Photon presents a promising approach to training LLMs in a decentralized manner, reducing the dependency on centralized data centers and potentially lowering the barrier for entry in training large models. The significant reduction in communication required and its robustness to heterogeneity opens new opportunities for using diverse datasets from different geographies without infringing on data privacy.

The implications of Photon's approach are multifold. Federated LLM training could spur the development of personalized models that adapt based on localized datasets, improving their capability to process language in contextually relevant ways. Furthermore, this method mitigates the challenges of exorbitant computational and environmental costs associated with scaling data centers for LLM training.
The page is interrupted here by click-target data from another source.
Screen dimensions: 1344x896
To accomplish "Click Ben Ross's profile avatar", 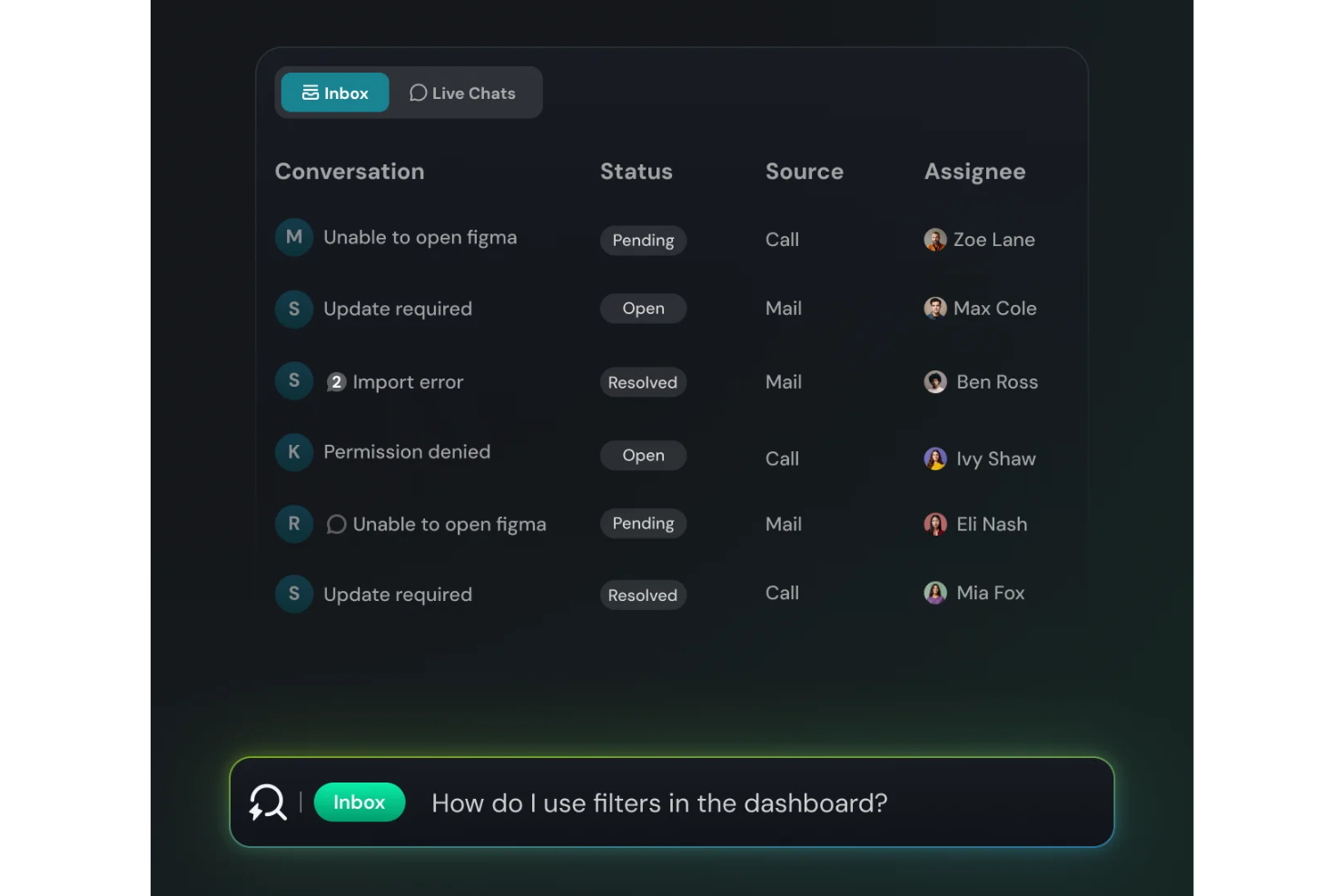I will [935, 382].
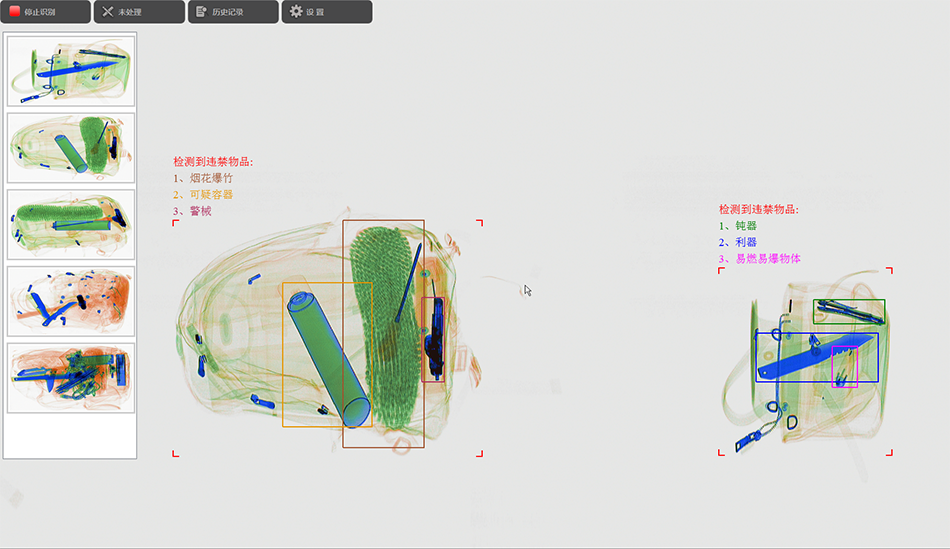
Task: Click the crossed tools unprocessed icon
Action: (x=108, y=12)
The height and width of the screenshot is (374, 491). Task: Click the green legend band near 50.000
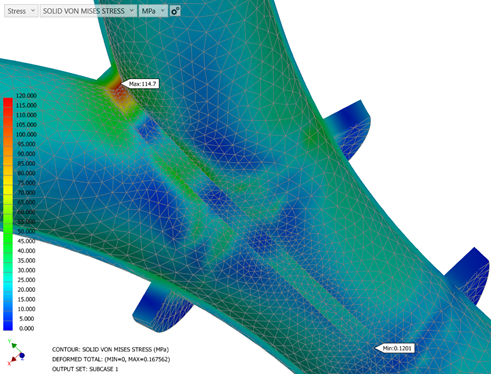pos(8,231)
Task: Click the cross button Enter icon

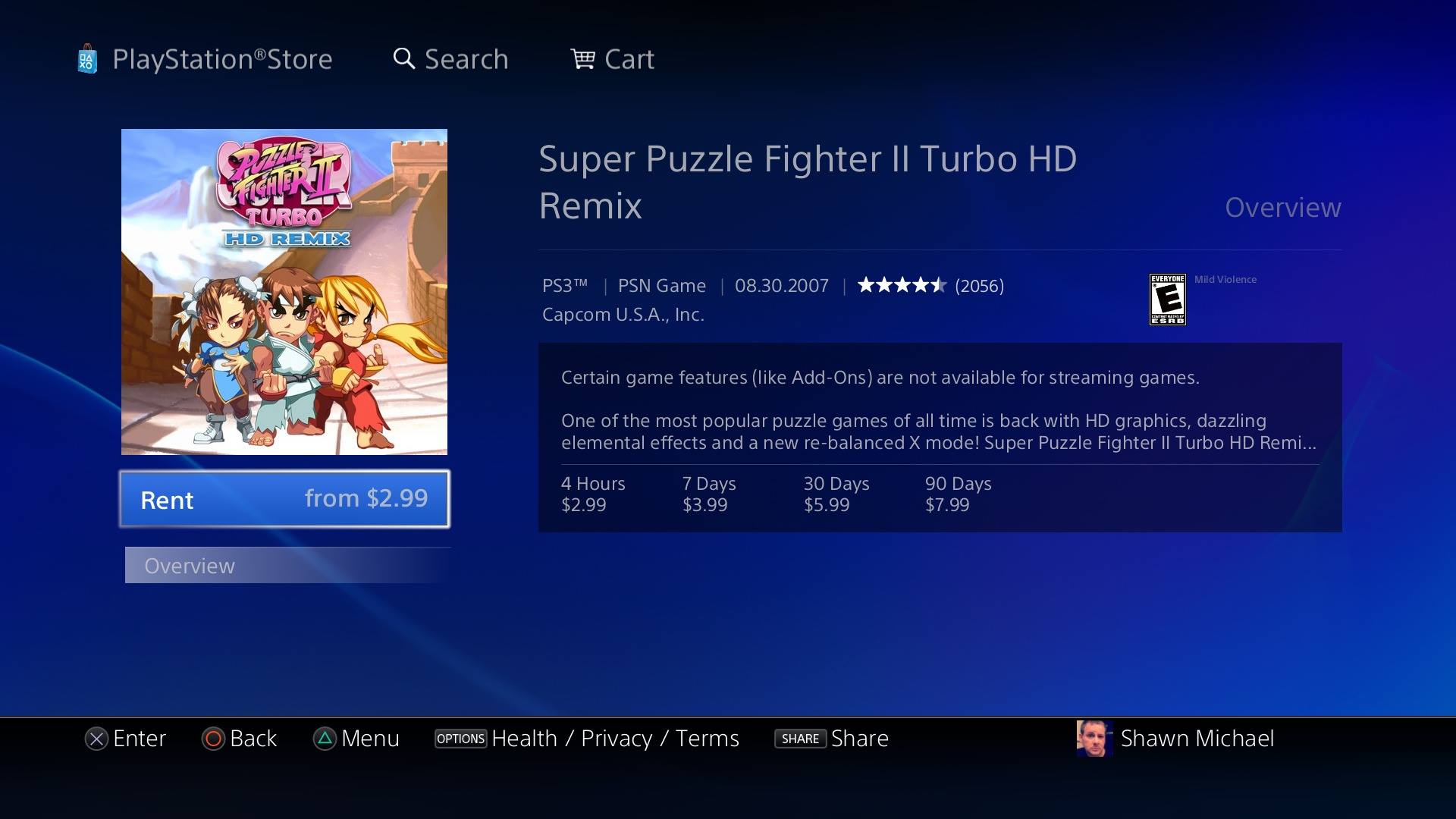Action: tap(96, 739)
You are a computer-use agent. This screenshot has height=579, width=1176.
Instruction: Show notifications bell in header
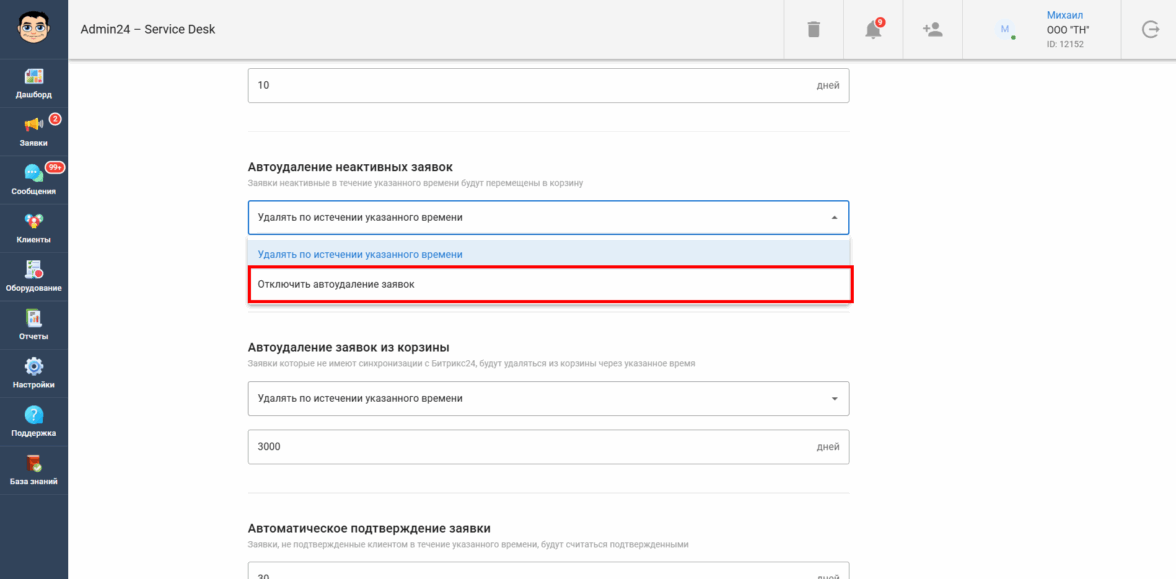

For future developments, exploring enhanced personalization, continual learning, and addressing the nuances of data heterogeneity remain critical. Investigating adaptive mechanisms for federated hyperparameter tuning could enhance model robustness and generalizability further. Another avenue is deploying Photon in cross-device federated settings, necessitating optimizations like parameter-efficient fine-tuning and advanced quantization techniques to tackle the challenges posed by limited computational capabilities prevalent in mobile and IoT devices.

Overall, Photon represents a significant advance in the landscape of distributed LLM training, offering a scalable and efficient solution adaptable to the constraints and opportunities inherent in a federated paradigm.